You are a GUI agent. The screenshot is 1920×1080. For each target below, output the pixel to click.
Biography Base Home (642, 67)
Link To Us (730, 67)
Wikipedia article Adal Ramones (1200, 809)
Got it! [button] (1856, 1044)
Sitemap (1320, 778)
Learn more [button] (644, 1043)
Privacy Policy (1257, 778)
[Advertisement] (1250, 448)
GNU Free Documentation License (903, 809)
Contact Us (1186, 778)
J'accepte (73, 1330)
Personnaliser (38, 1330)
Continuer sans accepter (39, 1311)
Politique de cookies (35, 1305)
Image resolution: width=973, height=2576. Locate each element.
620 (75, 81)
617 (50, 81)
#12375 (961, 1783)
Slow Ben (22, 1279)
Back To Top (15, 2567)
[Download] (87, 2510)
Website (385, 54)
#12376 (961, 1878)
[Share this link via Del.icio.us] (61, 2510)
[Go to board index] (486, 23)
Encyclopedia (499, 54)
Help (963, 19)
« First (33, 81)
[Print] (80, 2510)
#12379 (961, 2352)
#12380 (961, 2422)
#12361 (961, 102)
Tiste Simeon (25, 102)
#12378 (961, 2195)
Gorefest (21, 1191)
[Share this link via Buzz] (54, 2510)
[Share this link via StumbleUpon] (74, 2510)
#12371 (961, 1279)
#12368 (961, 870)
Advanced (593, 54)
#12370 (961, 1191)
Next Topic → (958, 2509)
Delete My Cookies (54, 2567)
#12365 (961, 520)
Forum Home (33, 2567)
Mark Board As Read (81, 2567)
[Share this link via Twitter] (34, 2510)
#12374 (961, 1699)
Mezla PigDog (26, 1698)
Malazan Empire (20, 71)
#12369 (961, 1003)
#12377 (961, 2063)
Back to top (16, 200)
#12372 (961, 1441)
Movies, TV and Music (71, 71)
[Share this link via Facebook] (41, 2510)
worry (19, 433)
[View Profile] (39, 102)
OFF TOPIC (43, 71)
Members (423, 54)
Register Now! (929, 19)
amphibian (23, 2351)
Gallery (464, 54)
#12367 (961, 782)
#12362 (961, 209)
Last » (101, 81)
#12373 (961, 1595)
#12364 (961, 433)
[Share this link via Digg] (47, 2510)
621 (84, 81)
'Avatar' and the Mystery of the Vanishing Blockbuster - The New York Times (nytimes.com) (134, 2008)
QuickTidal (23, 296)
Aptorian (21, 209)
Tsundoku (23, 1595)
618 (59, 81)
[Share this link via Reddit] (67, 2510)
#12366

════════════════════

:: TASK OBJECTIVE ::
Write down exactly the span of lines above from the one containing "#12365 (961, 520)" to the one containing "worry (19, 433)", both ends included.

:: EXERCISE OUTPUT ::
#12365 (961, 520)
Forum Home (33, 2567)
Mark Board As Read (81, 2567)
[Share this link via Twitter] (34, 2510)
#12374 (961, 1699)
Mezla PigDog (26, 1698)
Malazan Empire (20, 71)
#12369 (961, 1003)
#12377 (961, 2063)
Back to top (16, 200)
#12372 (961, 1441)
Movies, TV and Music (71, 71)
[Share this link via Facebook] (41, 2510)
worry (19, 433)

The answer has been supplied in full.